In this study, a correlation of kinetic parameters was established for the decolorization of a methyl orange (MO) azo dye by Fenton oxidation. The experiments were carried out in a batch reactor at room temperature and the operating conditions were optimized using the 2⁴⁻¹ fractional factorial design. Each of the selected factors, i.e. the initial concentration of the MO dye, the catalyst dosage (Fe²⁺), the initial concentration of H₂O₂ and the pH of the solution, were varied on two levels. Regressions equations were constructed by relating the parameters of dye oxidation rate in aqueous phase (the initial rate V_i, the rate constant k and the maximum yield by unit time) to four operating conditions.
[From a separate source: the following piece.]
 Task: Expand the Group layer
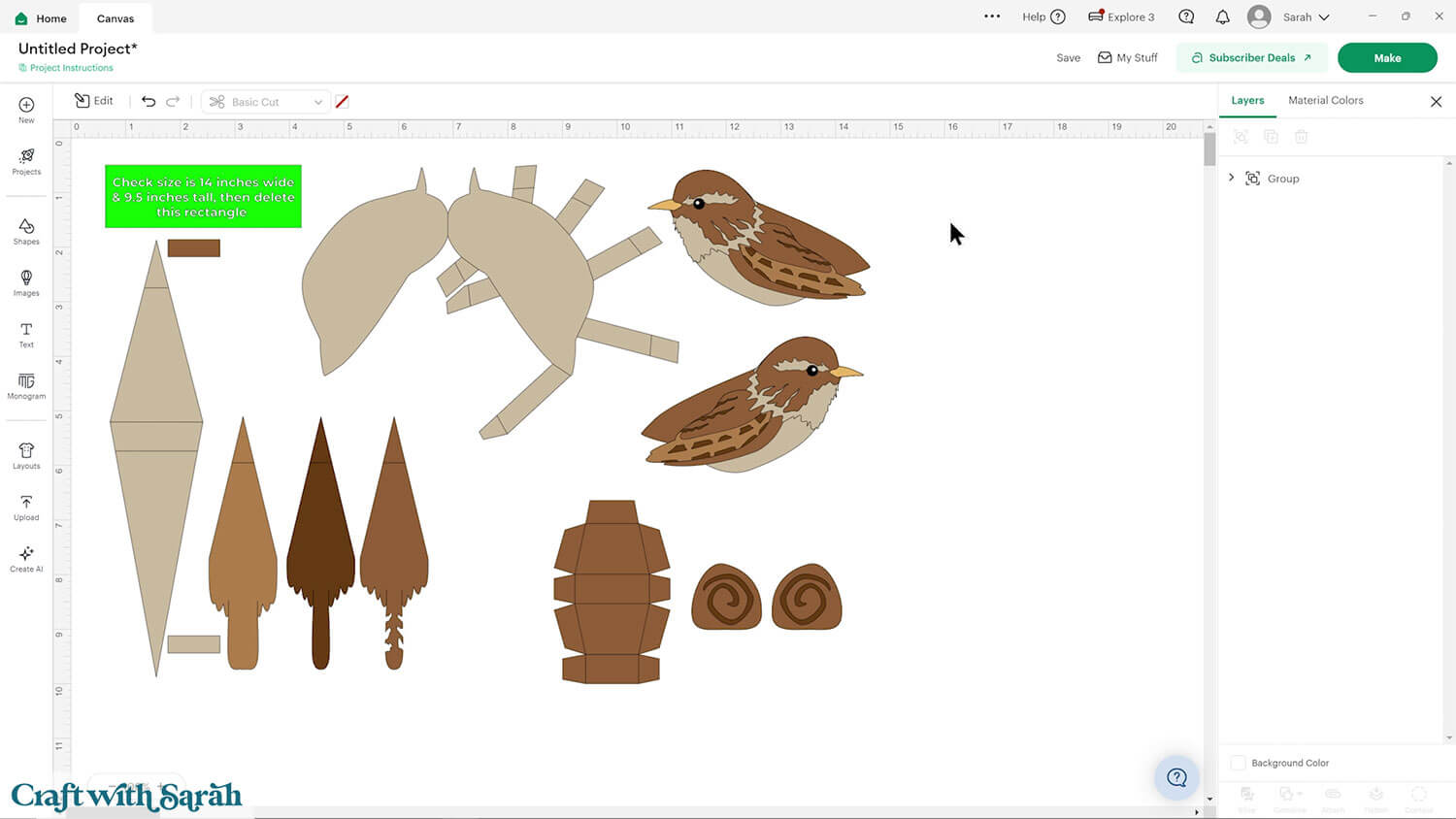[x=1232, y=178]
MO dye decolorization profiles as a function of time were satisfactorily adjusted for the majority of the experiments by second-order kinetics on the Levenberg Marquart algorithm using Minitab 17. The validation of the model equations, carried out by the Analysis of Variance (ANOVA), showed that these equations explain about 98% of the variability of the responses and that these simple linear models should cover 92% of the future responses. It has been shown that there is robust relationship between the dynamic behaviour of this process at the initial time and the maximum yield of decolorization at steady state with dye concentration and hydrogen peroxide.

在这项研究中，建立了动力学参数的相关性，用于通过Fenton氧化使甲基橙（MO）偶氮染料脱色。实验在室温下在间歇反应器中进行，并且使用2 ^4-1分数阶乘设计优化了操作条件。每个选择的因素，即MO染料的初始浓度，催化剂用量（Fe 2 ⁺），H ₂ O ₂的初始浓度和溶液的pH在两个水平上变化。通过将染料在水相中的氧化速率（初始速率V _i，速率常数k和单位时间的最大产量）到四个操作条件。在大多数实验中，使用Minitab 17，通过Levenberg Marquart算法的二阶动力学，可以满意地调整MO染料的脱色曲线作为时间的函数。模型方差的验证由方差分析（ANOVA）进行，结果表明，这些方程式解释了约98％的响应变异性，这些简单的线性模型应涵盖92％的未来响应。已经表明，该过程在初始时间的动态行为与在稳定状态下随着染料浓度和过氧化氢的最大脱色产率之间存在牢固的关系。